Extracellular Vesicles From Preeclampsia Disrupt the Blood-Brain Barrier by Reducing CLDN5.

Abstract

The physiopathology of life-threatening cerebrovascular complications in preeclampsia is unknown. We investigated whether disruption of the blood-brain barrier, generated using circulating small extracellular vesicles (sEVs) from women with preeclampsia or placentae cultured under hypoxic conditions, impairs the expression of tight junction proteins, such as CLDN5 (claudin-5), mediated by VEGF (vascular endothelial growth factor), and activation of KDR (VEGFR2 [VEGF receptor 2]).

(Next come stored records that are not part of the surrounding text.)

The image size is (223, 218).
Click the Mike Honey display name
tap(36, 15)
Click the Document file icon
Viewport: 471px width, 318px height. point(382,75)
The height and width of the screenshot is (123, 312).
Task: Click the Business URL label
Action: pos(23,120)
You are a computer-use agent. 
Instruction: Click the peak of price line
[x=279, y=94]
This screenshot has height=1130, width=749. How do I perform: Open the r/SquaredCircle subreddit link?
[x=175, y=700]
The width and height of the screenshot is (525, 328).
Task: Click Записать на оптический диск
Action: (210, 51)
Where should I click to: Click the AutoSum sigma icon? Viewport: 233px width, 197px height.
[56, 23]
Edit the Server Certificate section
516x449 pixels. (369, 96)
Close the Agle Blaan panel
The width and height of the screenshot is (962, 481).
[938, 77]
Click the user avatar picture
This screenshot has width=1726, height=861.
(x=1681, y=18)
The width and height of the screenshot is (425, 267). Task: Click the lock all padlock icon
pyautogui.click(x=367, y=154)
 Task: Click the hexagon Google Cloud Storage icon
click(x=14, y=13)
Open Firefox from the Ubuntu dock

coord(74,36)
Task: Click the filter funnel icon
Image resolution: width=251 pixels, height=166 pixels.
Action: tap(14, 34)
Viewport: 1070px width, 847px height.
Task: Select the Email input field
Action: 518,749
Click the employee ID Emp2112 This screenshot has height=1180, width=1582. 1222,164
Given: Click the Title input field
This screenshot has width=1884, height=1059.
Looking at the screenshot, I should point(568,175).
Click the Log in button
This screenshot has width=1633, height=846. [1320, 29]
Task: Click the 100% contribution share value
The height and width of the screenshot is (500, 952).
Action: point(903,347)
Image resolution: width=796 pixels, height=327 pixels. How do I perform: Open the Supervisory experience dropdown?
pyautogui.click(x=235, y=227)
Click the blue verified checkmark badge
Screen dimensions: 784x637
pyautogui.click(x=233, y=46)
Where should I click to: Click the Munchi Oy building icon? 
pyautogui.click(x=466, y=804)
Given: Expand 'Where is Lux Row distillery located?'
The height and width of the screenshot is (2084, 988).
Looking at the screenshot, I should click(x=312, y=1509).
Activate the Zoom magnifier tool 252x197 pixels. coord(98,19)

We perform a preclinical mechanistic study using sEVs isolated from plasma of pregnant women with normal pregnancy (sEVs-NP; n=9), sEVs isolated from plasma of women with preeclampsia (sEVs-PE; n=9), or sEVs isolated from placentas cultured in normoxia (sEVs-Nor; n=10) or sEVs isolated from placentas cultured in hypoxia (sEVs-Hyp; n=10). The integrity of the blood-brain barrier was evaluated using in vitro (human [hCMEC/D3] and mouse [BEND/3] brain endothelial cell lines) and in vivo (nonpregnant C57BL/6J mice [4-5 months old; n=13] injected with sEVs-Hyp) models. sEVs-PE and sEVs-Hyp reduced total and membrane-associated protein CLDN5 levels (P<0.05). These results were negated with sEVs-PE sonication. sEVs-Hyp injected into nonpregnant mice generated neurological deficits and blood-brain barrier disruption, specifically in the posterior area of the brain, associated with brain endothelial cell uptake of sEVs, sEVs-Hyp high extravasation, and reduction in CLDN5 levels in the brain cortex. Furthermore, sEVs-PE and sEVs-sHyp had higher VEGF levels than sEVs-NP and sEVs-Nor. Human brain endothelial cells exposed to sEVs-PE exhibited a reduction in the activation of KDR. Reduction in CLDN5 observed in cells treated with sEVs-Hyp was further enhanced in cells treated with KDR selective inhibitor. sEVs-PE disrupts the blood-brain barrier, an effect replicated with sEVs-Hyp, and involves reduced CLDN5 and elevated VEGF contained within these vesicles. However, our results do not support the participation of KDR activation in the downregulation of CLDN5 observed with sEVs-Hyp. These findings will improve our understanding of the pathophysiology of cerebrovascular alterations in women with preeclampsia.